Chesterfield police officer discusses mental health, gun violence


Ben Schneider

Rizzuti speaks to AP Language students in the library

For the past three months, English teacher Scott Monroe has led his Advanced Placement English Language and Composition (AP Language) classes through a class discussion of gun violence within the American school system. To further the discussion, Monroe invited Chesterfield County detective Chris Rizzuti to the school on Jan. 26 to inform the students about gun violence through the eyes of a first responder. 

Rizzuti’s visit consisted of a Ted Talk-like conference where he shared his personal reaction to major events such as the Columbine shooting and 9/11, gun safety and mental health awareness. Towards the end, students were able to ask the guest speaker any question they had regarding gun violence.

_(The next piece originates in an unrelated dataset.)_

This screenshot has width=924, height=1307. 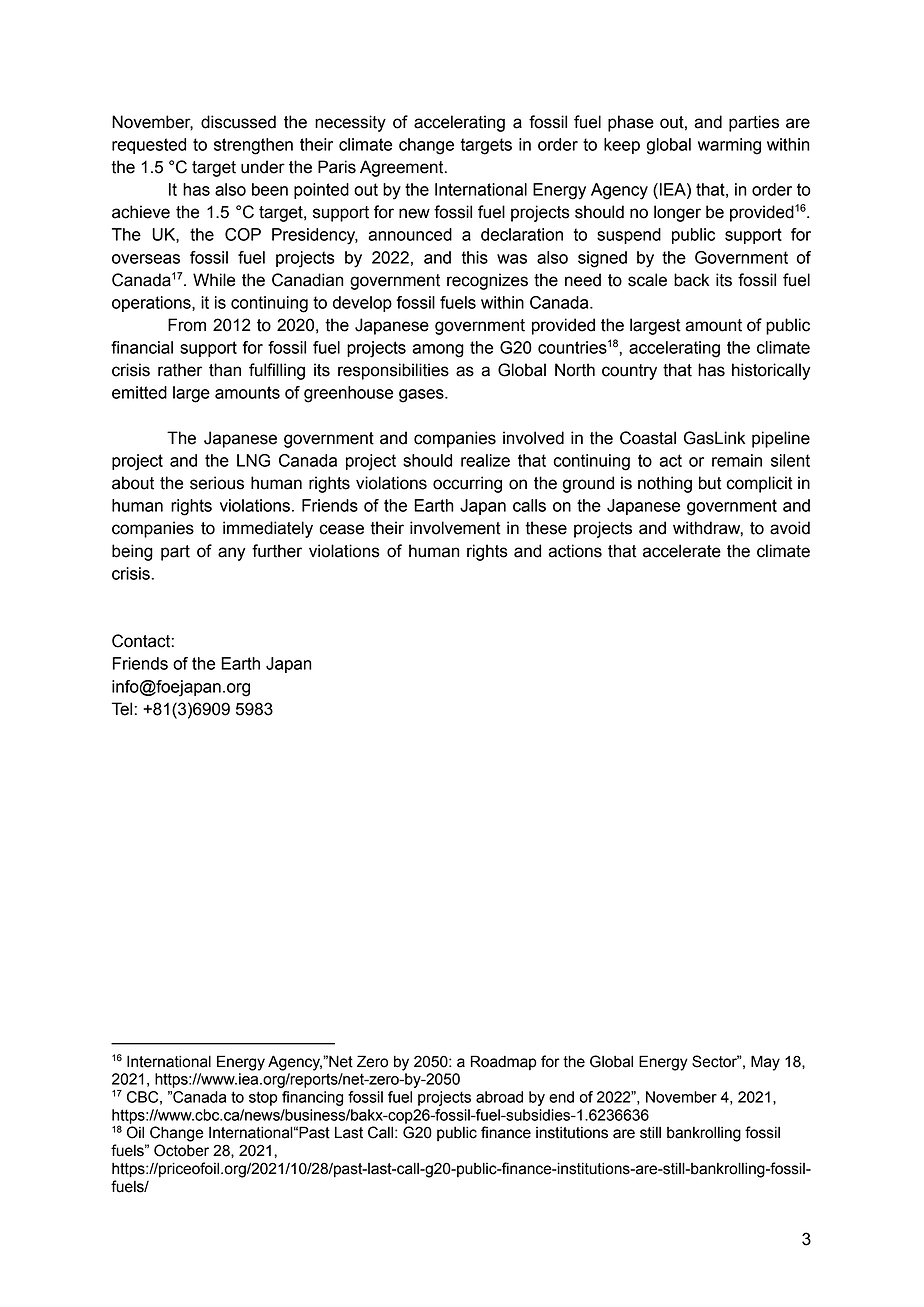 What do you see at coordinates (253, 146) in the screenshot?
I see `strengthen` at bounding box center [253, 146].
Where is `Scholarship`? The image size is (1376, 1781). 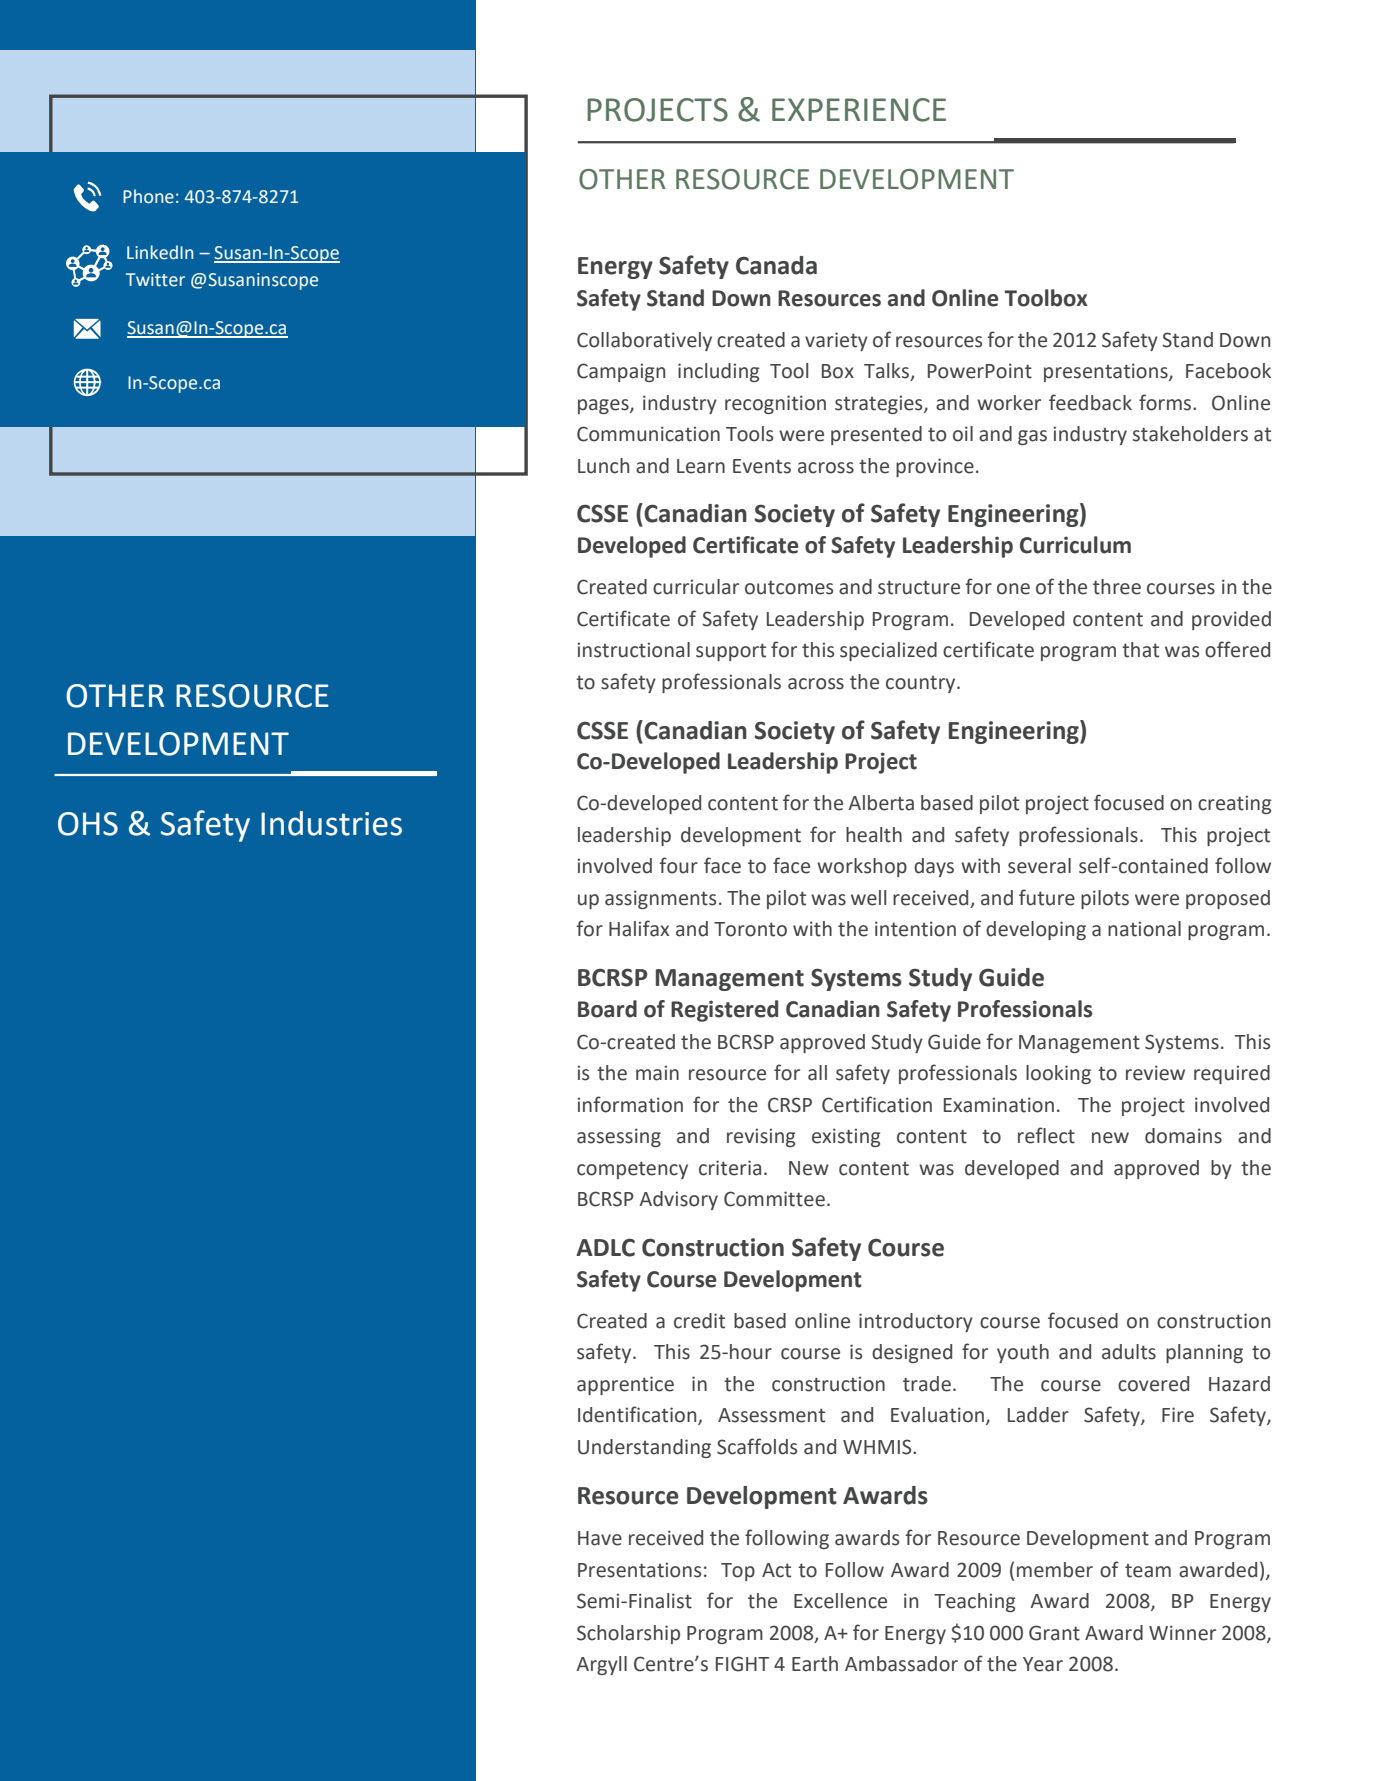 Scholarship is located at coordinates (628, 1634).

Monroe provided his AP Language students with the option to read either “Columbine” or “Parkland: Birth of a Movement.” Each week, students are assigned a set number of pages to read followed by one assignment broken into two sections. Monroe’s intention with this unit was to provide the students with a nonfiction book that contains societal implications.

“Part of the things that I wanted to study this year are things that affect society and lots of people and gun violence is definitely one thing that does affect a lot of people,” Monroe said.

Monroe invited Rizzuti so that the students could hear from and ask questions with someone in law enforcement, as well as providing the students with a different perspective on the issues they are currently reading about. Chris Rizzuti has been a Chesterfield police officer for 16 years and counting. 

Born and raised in a household that was heavily influenced by the Beatles, Rizzuti thought he was going to be the next generation of the Beatles. Up until fifth grade, when his family relocated to Midlothian, Virginia, playing the saxophone was all he did. Before he knew it, in middle school he made it to all-counties, all-states, all-flex and more.

“Music was what I wanted to do. I was going to become a music teacher like my band teacher in school,” Rizzuti said.

When he was in eighth grade, April 20, 1999, the Columbine school massacre took place. According to Rizzuti, school shootings are referred to as massacres in law enforcement. 

“We don’t call them school shootings in the law enforcement,” Rizzuti said. “Why? Because those are innocent people, unarmed people being faced with insurmountable odds.”

To this day, Rizzuti is able to describe in great detail everything he did on April 20, 1999. Only two and a half years later, 9/11 occurred. For those two weeks during and following the incident, all he did in school was watch the news. Coming from a family with a history of police work, at the age of 16, Rizzuti put his music dreams on hold and decided he needed to go into law enforcement.

Rizzuti and Monroe stand in front of the students. (Vanessa Wigfall)

Rizzuti believes school shootings, and shootings in general, are an act of terrorism, he very directly and genuinely said yes with nothing more. Due to the repeated incidents of gun violence in schools, many students are finding schools to no longer feel like the safe haven they are meant to be. 

Within his visit, Rizzuti explains how he was able to move forward with feeling completely safe in school again after the Columbine school shooting and 9/11.

“Yes, I found schools to be a safe haven before the Columbine innocent,” Rizzuti said. “I was nervous afterwards for a bit, but you have to understand that with my generation we had Columbine and then like two years later you had 9/11. The school and our parents did a good job making us feel safe.”

While families urgently look for a cause to the acts of gun violence within school, parents are starting to believe that video games are contributing to gun violence among teens.

While video games may or may not be a leading factor to gun violence, Rizzuti believes that it desensitizes users to the dangers guns are capable of. However, he considers mental health to be a more prominent contributing factor. 

“I think [it does] desensitize people to that,” Rizzuti said. “I do think we as a country do need to take metal health issues a lot more seriously than we do. My opinion is that if you do have a mental health problem it is no different from being sick, and there is no problem with getting that illness taken care of.”

Rizzuti truly believes that if there was less of a stigmatism towards mental health, and if it was taken more seriously, more people would want to get help. He believes the best way to solve the problem around gun violence, and even gun control, is for the common people to be reminded of the importance of human life. At the age of 18, young adults are handed over a lot of responsibilities, such as joining the military, voting, going to college and the option to purchase a firearm. 

Rizzuti is very adamant that this generation knows that if they choose to purchase a gun at 18, then they are aware of the dangers that come along with it, as well as the importance of gun safety and mental health. 

“If you are struggling you are not alone and there is help,” Rizzuti said. “I think I speak for every adult in the building and everyone I know that if you need help and if you need that support it is here for you.”